A block of data
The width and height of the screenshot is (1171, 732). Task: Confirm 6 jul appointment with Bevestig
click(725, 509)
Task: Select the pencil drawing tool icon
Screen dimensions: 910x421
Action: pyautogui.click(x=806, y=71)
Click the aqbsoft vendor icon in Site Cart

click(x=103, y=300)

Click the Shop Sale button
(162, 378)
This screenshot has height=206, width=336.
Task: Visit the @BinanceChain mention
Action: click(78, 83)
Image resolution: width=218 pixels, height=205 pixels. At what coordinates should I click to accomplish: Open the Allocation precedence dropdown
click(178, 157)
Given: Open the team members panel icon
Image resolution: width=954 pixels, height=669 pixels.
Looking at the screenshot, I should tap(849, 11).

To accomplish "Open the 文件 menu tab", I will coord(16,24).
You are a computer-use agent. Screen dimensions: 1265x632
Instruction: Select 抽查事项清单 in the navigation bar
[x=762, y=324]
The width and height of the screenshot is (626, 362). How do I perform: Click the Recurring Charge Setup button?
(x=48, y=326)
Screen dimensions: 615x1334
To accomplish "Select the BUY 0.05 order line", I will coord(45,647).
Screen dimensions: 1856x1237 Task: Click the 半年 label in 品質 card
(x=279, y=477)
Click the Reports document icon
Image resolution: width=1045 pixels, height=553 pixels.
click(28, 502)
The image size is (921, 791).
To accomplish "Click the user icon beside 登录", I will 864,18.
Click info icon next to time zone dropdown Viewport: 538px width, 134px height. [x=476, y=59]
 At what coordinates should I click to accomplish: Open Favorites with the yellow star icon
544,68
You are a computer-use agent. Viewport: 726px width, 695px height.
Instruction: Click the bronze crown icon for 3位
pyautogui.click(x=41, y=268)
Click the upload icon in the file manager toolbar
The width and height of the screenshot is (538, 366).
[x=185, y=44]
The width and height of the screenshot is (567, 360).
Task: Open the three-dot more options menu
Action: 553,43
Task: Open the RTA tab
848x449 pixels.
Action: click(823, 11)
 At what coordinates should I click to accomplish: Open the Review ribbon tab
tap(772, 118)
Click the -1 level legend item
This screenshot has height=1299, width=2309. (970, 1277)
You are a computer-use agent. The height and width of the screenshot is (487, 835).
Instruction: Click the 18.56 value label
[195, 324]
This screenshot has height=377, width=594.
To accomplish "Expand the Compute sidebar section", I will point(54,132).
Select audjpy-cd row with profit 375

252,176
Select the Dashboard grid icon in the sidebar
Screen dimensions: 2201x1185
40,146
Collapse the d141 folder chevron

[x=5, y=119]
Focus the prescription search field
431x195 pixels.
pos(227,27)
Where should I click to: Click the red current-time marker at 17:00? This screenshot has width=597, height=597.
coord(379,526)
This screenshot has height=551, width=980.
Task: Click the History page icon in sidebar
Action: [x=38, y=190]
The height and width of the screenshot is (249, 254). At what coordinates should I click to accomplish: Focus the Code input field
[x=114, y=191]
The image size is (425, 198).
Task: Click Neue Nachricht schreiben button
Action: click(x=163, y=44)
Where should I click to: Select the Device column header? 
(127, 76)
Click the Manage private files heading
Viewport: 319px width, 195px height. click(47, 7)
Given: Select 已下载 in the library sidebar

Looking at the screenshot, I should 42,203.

THE PROBLEM
Write out the rows above again, swapping each "Instruction" for "Goal" and leaving all else as it is.

THE COMPLETED TASK
The width and height of the screenshot is (1171, 732). Task: Confirm 6 jul appointment with Bevestig
click(725, 509)
Task: Select the pencil drawing tool icon
Screen dimensions: 910x421
Action: pyautogui.click(x=806, y=71)
Click the aqbsoft vendor icon in Site Cart

click(x=103, y=300)

Click the Shop Sale button
(162, 378)
This screenshot has height=206, width=336.
Task: Visit the @BinanceChain mention
Action: click(78, 83)
Image resolution: width=218 pixels, height=205 pixels. At what coordinates should I click to accomplish: Open the Allocation precedence dropdown
click(178, 157)
Given: Open the team members panel icon
Image resolution: width=954 pixels, height=669 pixels.
Looking at the screenshot, I should tap(849, 11).

To accomplish "Open the 文件 menu tab", I will coord(16,24).
You are a computer-use agent. Screen dimensions: 1265x632
Goal: Select 抽查事项清单 in the navigation bar
[x=762, y=324]
The width and height of the screenshot is (626, 362). How do I perform: Click the Recurring Charge Setup button?
(x=48, y=326)
Screen dimensions: 615x1334
To accomplish "Select the BUY 0.05 order line", I will coord(45,647).
Screen dimensions: 1856x1237 Task: Click the 半年 label in 品質 card
(x=279, y=477)
Click the Reports document icon
Image resolution: width=1045 pixels, height=553 pixels.
click(28, 502)
The image size is (921, 791).
To accomplish "Click the user icon beside 登录", I will 864,18.
Click info icon next to time zone dropdown Viewport: 538px width, 134px height. [x=476, y=59]
 At what coordinates should I click to accomplish: Open Favorites with the yellow star icon
544,68
You are a computer-use agent. Viewport: 726px width, 695px height.
Goal: Click the bronze crown icon for 3位
pyautogui.click(x=41, y=268)
Click the upload icon in the file manager toolbar
The width and height of the screenshot is (538, 366).
[x=185, y=44]
The width and height of the screenshot is (567, 360).
Task: Open the three-dot more options menu
Action: 553,43
Task: Open the RTA tab
848x449 pixels.
Action: click(823, 11)
 At what coordinates should I click to accomplish: Open the Review ribbon tab
tap(772, 118)
Click the -1 level legend item
This screenshot has height=1299, width=2309. (970, 1277)
You are a computer-use agent. The height and width of the screenshot is (487, 835).
Goal: Click the 18.56 value label
[195, 324]
This screenshot has height=377, width=594.
To accomplish "Expand the Compute sidebar section", I will point(54,132).
Select audjpy-cd row with profit 375

252,176
Select the Dashboard grid icon in the sidebar
Screen dimensions: 2201x1185
40,146
Collapse the d141 folder chevron

[x=5, y=119]
Focus the prescription search field
431x195 pixels.
pos(227,27)
Where should I click to: Click the red current-time marker at 17:00? This screenshot has width=597, height=597.
coord(379,526)
This screenshot has height=551, width=980.
Task: Click the History page icon in sidebar
Action: [x=38, y=190]
The height and width of the screenshot is (249, 254). At what coordinates should I click to accomplish: Focus the Code input field
[x=114, y=191]
The image size is (425, 198).
Task: Click Neue Nachricht schreiben button
Action: click(x=163, y=44)
Where should I click to: Select the Device column header? 
(127, 76)
Click the Manage private files heading
Viewport: 319px width, 195px height. click(47, 7)
Given: Select 已下载 in the library sidebar

Looking at the screenshot, I should 42,203.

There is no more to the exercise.